• **TASK BRIEF**: Your task is to gather the lines below that hold the string "will".

Records from a collection
_ _ _ _ _ _ _
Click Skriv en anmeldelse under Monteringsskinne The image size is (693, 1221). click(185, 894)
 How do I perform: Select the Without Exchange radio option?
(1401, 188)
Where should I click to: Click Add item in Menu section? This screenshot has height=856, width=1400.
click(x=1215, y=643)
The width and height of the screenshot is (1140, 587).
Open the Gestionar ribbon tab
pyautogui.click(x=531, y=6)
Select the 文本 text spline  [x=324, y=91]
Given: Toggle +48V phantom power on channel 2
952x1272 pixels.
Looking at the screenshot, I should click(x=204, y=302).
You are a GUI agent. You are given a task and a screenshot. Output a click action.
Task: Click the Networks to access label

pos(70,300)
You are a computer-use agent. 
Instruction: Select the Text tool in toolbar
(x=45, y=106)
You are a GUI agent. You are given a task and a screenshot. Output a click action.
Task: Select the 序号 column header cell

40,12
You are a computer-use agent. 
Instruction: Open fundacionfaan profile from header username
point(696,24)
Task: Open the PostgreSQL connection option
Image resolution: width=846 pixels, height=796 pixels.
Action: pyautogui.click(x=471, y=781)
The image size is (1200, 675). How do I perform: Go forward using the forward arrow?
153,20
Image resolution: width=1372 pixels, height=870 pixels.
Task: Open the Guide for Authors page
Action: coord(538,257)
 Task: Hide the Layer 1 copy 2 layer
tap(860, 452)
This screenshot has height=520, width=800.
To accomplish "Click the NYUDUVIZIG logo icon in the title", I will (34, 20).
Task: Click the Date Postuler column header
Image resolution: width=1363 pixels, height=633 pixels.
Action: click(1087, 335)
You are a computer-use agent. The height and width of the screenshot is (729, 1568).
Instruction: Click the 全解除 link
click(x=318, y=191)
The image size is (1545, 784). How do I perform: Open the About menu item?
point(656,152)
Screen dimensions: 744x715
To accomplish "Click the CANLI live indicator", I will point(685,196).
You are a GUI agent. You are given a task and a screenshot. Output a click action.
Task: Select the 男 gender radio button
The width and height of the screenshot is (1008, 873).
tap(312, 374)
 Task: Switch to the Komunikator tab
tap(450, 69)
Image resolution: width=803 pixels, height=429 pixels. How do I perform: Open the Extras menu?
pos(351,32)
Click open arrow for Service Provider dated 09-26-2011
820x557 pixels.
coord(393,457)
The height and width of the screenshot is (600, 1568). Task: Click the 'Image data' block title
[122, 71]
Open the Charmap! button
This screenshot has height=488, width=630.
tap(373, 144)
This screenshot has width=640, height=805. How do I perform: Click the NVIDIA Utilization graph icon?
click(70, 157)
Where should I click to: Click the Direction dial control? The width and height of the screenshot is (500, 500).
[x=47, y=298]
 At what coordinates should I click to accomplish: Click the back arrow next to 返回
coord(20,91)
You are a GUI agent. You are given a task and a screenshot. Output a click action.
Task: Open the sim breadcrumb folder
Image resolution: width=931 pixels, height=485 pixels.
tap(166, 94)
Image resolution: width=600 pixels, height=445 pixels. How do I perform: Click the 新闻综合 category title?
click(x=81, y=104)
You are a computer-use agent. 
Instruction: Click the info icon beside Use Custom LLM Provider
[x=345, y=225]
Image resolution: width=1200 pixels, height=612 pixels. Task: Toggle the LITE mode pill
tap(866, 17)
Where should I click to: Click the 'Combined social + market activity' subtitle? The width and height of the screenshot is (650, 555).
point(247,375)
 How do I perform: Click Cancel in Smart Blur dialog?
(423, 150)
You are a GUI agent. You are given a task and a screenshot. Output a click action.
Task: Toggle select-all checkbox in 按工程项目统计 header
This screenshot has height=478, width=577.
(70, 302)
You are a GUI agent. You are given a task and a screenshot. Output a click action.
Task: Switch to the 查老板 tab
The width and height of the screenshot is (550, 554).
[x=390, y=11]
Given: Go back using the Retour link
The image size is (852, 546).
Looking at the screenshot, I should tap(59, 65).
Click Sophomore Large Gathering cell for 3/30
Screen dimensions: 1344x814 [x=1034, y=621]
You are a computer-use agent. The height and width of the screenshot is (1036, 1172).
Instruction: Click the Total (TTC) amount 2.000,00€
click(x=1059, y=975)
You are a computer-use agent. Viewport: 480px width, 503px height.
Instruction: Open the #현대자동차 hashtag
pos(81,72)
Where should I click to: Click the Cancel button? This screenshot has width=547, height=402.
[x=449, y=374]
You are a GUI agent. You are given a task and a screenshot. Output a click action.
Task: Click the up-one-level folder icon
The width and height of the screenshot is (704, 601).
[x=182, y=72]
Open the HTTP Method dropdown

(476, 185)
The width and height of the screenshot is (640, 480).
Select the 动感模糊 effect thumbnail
_ _ _ _ _ _ _
• **COMPLETED EXERCISE**:
To accomplish "Click the NYUDUVIZIG logo icon in the title", I will (34, 20).
To accomplish "Click the CANLI live indicator", I will point(685,196).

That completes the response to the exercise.